EXCERPTED TEXT —
This is why I am so supercalifragilistically grateful to Stuart & Gabrielle for accepting my bold proposal of coming over for one week while on holidays in Brittany to give a hand in return for everything I was sure I was going to learn. They took a risk when they accepted, all the more so as Stuart had pictured me as fortyish, bearded, and American: apparently because my writing is full of Americanisms. The week was an extremely enriching mix of work and observation: weeding the small-scale edible garden at their holiday gite, learning to slaughter and butcher a pig (not hands on, though - such things should not be rushed) sorting the compost piles, trimming the low branches in a pine-tree plantation (photo shows L-R, Stuart, me then Gérémie) watching the ballet of chainsaws while Stuart and Gérémie felled pines for the first thinning, understanding how the composting toilet directly feeds the gigantic oak-tree, clambering through the willow collection, perusing the extensive permaculture and eco-construction library, watching permaculture films, discussing permaculture from the grand design to the little tricks … and, most importantly, becoming friends.


I hereby offer return the same favor to all candidates eager to spend a week or two on my arpent nourricier. Stuart and Gabrielle are first on the list.

GIVEN DATA —
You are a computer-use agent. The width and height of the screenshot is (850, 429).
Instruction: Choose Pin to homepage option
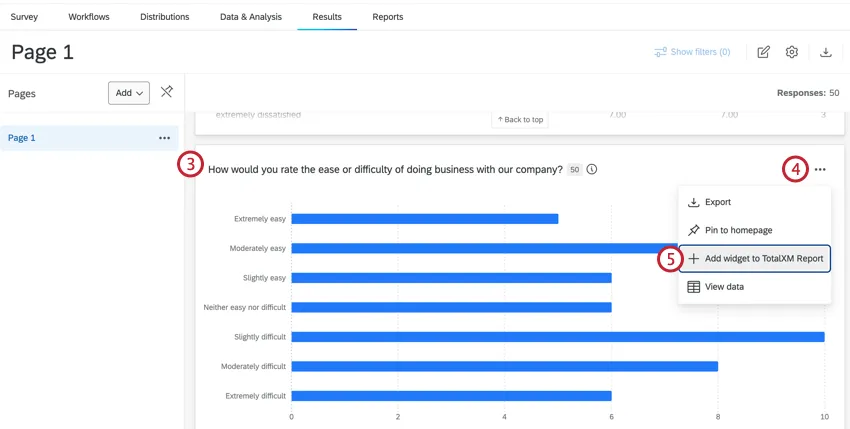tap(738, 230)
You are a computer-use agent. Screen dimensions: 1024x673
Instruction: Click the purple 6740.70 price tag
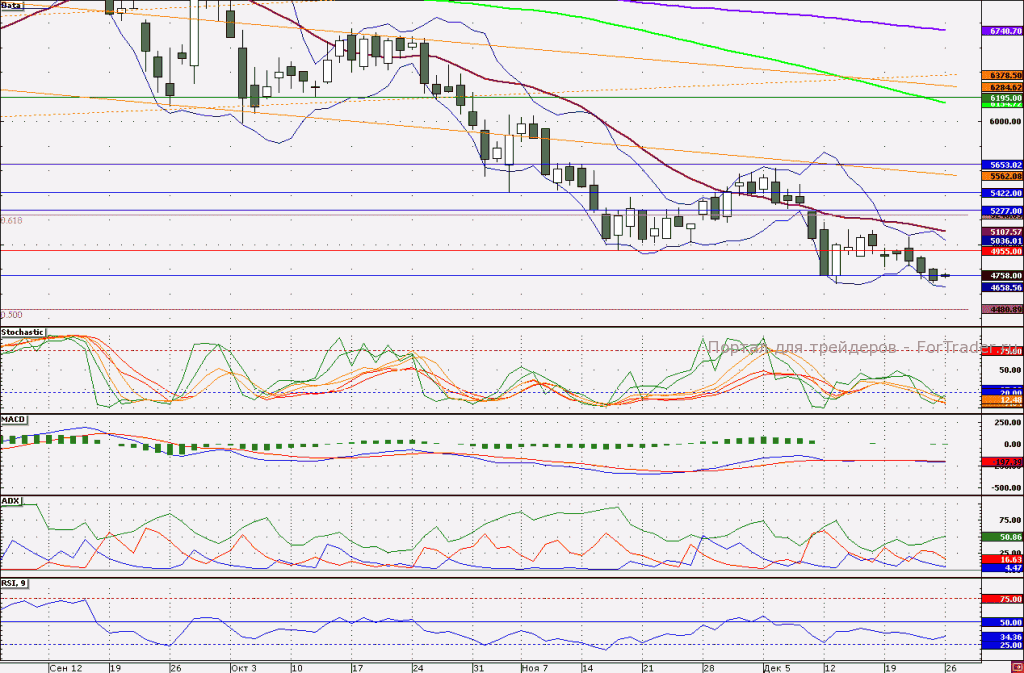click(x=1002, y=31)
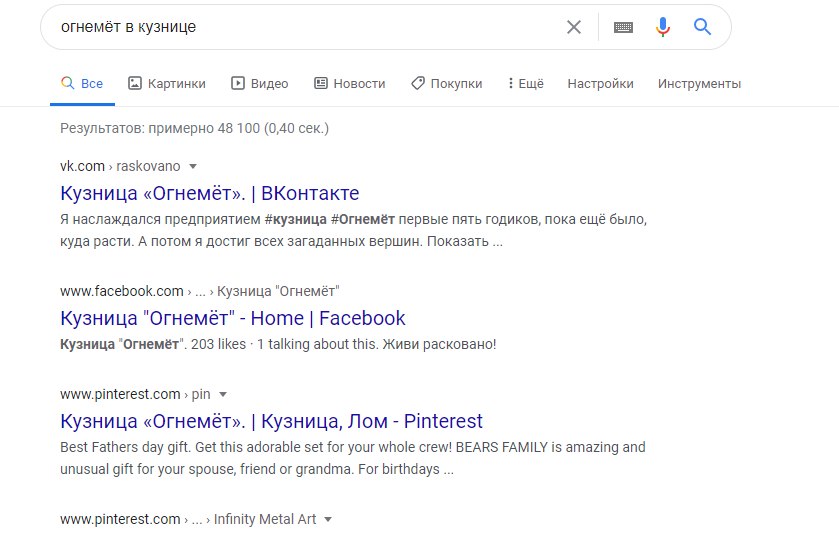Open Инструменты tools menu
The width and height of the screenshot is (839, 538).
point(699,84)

COMPLETE THE FOLLOWING —
1. In the Brittany permaculture text, why had Stuart pictured the writer as American? Answer in one to three sentences.
2. Continue the Brittany permaculture text from where it stops.

EXPECTED OUTPUTS —
1. Stuart pictured the writer as American because the writer's writing is full of Americanisms. That impression is why he also imagined someone fortyish and bearded.

2.
Monday, September 01, 2008


Permaculture Podcasts: Ah, what technical ages we do live in. The computer is master, the Internet king, we even have virtual friends now, via this blog. On of them turned into reality this week when Gabrielle picked up Kristen, l’ arpent nourricier (lit: “the nourishing small plot of ground”) and his wife Christine at the local train station. We’d struck up a relationship via blogging, emails and shared interests and they’d offered to come and help out for a week in return for lodging. It was going to be a “holiday” for them, with their young son Camille enjoying a week with his grandparents. We spent a very happy time together. The photo shows the three of them waiting for the train to take them home, Camille was happy to be reunited with Mum and Dad but clearly not enjoying his moment of celebrity.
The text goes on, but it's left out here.